### TASK BRIEF
Each line of the listing is to be retyped exactly as given.

### PROVIDED INFORMATION
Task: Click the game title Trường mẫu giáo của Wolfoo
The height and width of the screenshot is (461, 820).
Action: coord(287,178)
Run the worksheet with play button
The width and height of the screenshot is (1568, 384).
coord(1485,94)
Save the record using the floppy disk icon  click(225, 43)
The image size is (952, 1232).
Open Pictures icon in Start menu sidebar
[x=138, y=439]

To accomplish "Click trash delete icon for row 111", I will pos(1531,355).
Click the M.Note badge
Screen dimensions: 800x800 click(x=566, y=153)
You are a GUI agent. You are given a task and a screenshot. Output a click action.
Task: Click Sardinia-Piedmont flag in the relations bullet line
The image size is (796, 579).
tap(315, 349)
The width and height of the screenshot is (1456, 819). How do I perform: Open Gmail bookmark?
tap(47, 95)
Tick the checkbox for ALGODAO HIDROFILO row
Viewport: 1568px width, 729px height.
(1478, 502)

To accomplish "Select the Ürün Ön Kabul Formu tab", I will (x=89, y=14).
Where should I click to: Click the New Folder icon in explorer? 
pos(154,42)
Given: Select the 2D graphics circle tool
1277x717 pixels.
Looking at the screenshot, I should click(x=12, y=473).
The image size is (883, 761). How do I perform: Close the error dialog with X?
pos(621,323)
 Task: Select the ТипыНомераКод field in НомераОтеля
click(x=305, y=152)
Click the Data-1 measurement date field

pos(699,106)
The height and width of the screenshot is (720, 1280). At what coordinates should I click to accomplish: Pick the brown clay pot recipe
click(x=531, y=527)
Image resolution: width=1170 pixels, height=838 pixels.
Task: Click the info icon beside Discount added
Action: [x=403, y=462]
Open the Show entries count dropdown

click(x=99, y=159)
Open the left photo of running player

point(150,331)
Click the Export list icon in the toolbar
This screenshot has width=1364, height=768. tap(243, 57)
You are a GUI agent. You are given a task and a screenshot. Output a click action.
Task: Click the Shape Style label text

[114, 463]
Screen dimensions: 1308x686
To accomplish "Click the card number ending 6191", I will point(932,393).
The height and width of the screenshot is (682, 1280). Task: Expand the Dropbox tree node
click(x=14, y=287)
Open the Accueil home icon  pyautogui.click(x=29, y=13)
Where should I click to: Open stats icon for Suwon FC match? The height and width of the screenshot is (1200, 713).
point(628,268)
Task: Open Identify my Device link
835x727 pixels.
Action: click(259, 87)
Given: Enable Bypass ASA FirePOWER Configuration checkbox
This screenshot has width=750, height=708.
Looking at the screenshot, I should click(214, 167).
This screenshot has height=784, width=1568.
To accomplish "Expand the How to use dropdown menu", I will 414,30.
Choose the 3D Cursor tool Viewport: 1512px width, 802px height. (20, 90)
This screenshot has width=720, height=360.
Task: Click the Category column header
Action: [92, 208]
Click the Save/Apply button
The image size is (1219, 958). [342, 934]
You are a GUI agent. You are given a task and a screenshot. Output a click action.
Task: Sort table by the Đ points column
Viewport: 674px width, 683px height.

### RESULT FOR THIS EXERCISE
Task: Click the game title Trường mẫu giáo của Wolfoo
The height and width of the screenshot is (461, 820).
Action: coord(287,178)
Run the worksheet with play button
The width and height of the screenshot is (1568, 384).
coord(1485,94)
Save the record using the floppy disk icon  click(225, 43)
The image size is (952, 1232).
Open Pictures icon in Start menu sidebar
[x=138, y=439]

To accomplish "Click trash delete icon for row 111", I will pos(1531,355).
Click the M.Note badge
Screen dimensions: 800x800 click(x=566, y=153)
You are a GUI agent. You are given a task and a screenshot. Output a click action.
Task: Click Sardinia-Piedmont flag in the relations bullet line
The image size is (796, 579).
tap(315, 349)
The width and height of the screenshot is (1456, 819). How do I perform: Open Gmail bookmark?
tap(47, 95)
Tick the checkbox for ALGODAO HIDROFILO row
Viewport: 1568px width, 729px height.
(1478, 502)

To accomplish "Select the Ürün Ön Kabul Formu tab", I will (x=89, y=14).
Where should I click to: Click the New Folder icon in explorer? 
pos(154,42)
Given: Select the 2D graphics circle tool
1277x717 pixels.
Looking at the screenshot, I should click(x=12, y=473).
The image size is (883, 761). How do I perform: Close the error dialog with X?
pos(621,323)
 Task: Select the ТипыНомераКод field in НомераОтеля
click(x=305, y=152)
Click the Data-1 measurement date field

pos(699,106)
The height and width of the screenshot is (720, 1280). At what coordinates should I click to accomplish: Pick the brown clay pot recipe
click(x=531, y=527)
Image resolution: width=1170 pixels, height=838 pixels.
Task: Click the info icon beside Discount added
Action: [x=403, y=462]
Open the Show entries count dropdown

click(x=99, y=159)
Open the left photo of running player

point(150,331)
Click the Export list icon in the toolbar
This screenshot has width=1364, height=768. tap(243, 57)
You are a GUI agent. You are given a task and a screenshot. Output a click action.
Task: Click the Shape Style label text

[114, 463]
Screen dimensions: 1308x686
To accomplish "Click the card number ending 6191", I will point(932,393).
The height and width of the screenshot is (682, 1280). Task: Expand the Dropbox tree node
click(x=14, y=287)
Open the Accueil home icon  pyautogui.click(x=29, y=13)
Where should I click to: Open stats icon for Suwon FC match? The height and width of the screenshot is (1200, 713).
point(628,268)
Task: Open Identify my Device link
835x727 pixels.
Action: click(259, 87)
Given: Enable Bypass ASA FirePOWER Configuration checkbox
This screenshot has width=750, height=708.
Looking at the screenshot, I should click(214, 167).
This screenshot has height=784, width=1568.
To accomplish "Expand the How to use dropdown menu", I will 414,30.
Choose the 3D Cursor tool Viewport: 1512px width, 802px height. (20, 90)
This screenshot has width=720, height=360.
Task: Click the Category column header
Action: [92, 208]
Click the Save/Apply button
The image size is (1219, 958). [342, 934]
You are a GUI agent. You are given a task and a screenshot. Output a click action.
Task: Sort table by the Đ points column
Viewport: 674px width, 683px height.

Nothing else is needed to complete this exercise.